Story of Wrongful Conviction Is Shared Without Permission

DEAR ABBY: I'm a gay man in my late 40s, partnered with a man in his late 50s. There are a lot of issues from my past that I try hard to move beyond and let go of. I was wrongly accused and convicted of a crime I didn't commit, for which I was sentenced to life in prison.

I sat in prison seven years before I was able to prove my innocence and regain my freedom. Even then, I was forced to accept certain requirements to keep my freedom, regardless of being proven innocent. Unfortunately, I'm finding it difficult because my partner keeps sharing my story with people who are complete strangers to me. When they meet me, the first words out of their mouths are things like: "You poor man, I'm so sorry," or "Wow, I can't believe you went through that," and "Man, you must be a strong person to have gotten through that."

How do I move past this, if he keeps telling people a story that is NOT his to tell, but mine to disclose if I choose to do so? The shame and embarrassment of facing this trauma of my past on a regular basis isn't healthy for me. How can I get him to understand that he needs to stop doing it?

I'm afraid to say anything to him about it. He dismisses my feelings most of the time when I bring up things he does that upset me.
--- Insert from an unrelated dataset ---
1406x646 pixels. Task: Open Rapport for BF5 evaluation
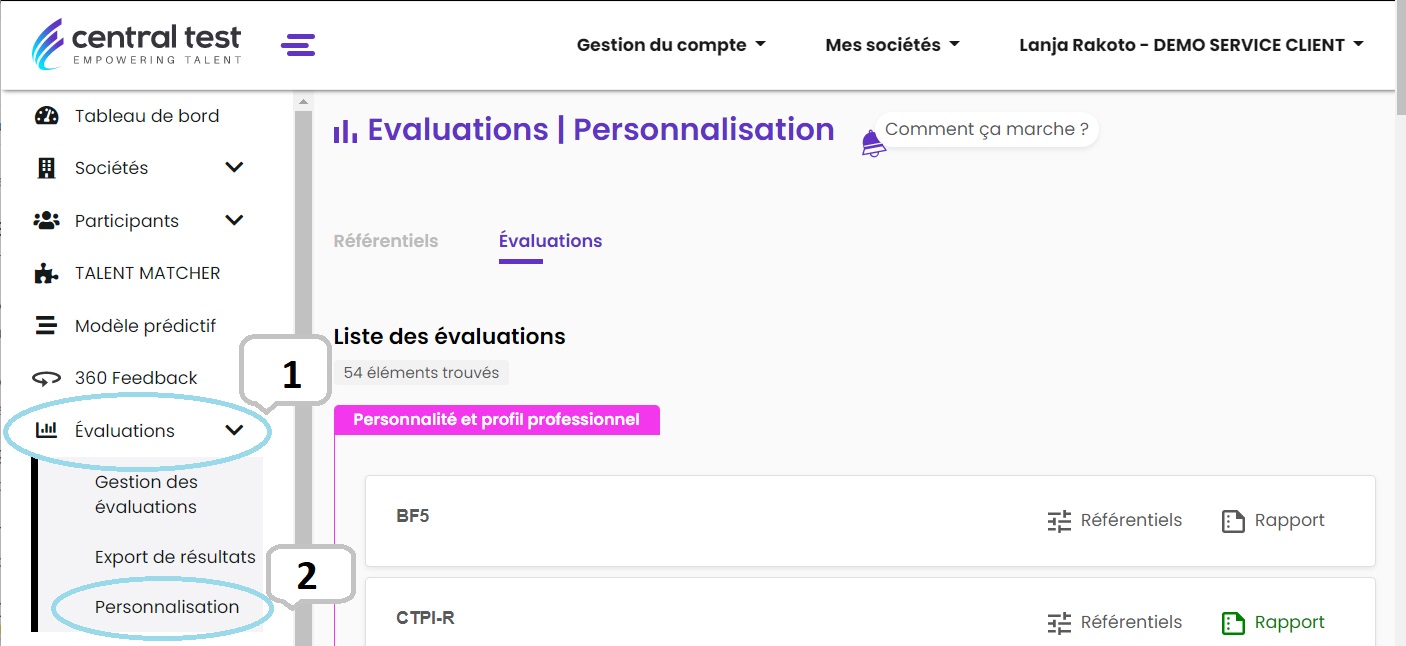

I love this man with all of my heart. He was one of only two people who stood by me during my trauma and made it possible to prove my innocence. He was also my "first." My love for him has only grown over the years, but this issue of my story being revealed has to stop. -- FRUSTRATED IN THE MIDWEST

DEAR FRUSTRATED: You not only have to speak up, but you also have to be heard. That your much older partner dismisses your feelings is controlling and condescending. He has no right to disclose very personal information about you with strangers.

You wrote that this is your first relationship. If this continues, it may not be your last. Present it to your partner in exactly these terms. Couples counseling may save your relationship, but only if the balance of power is adjusted.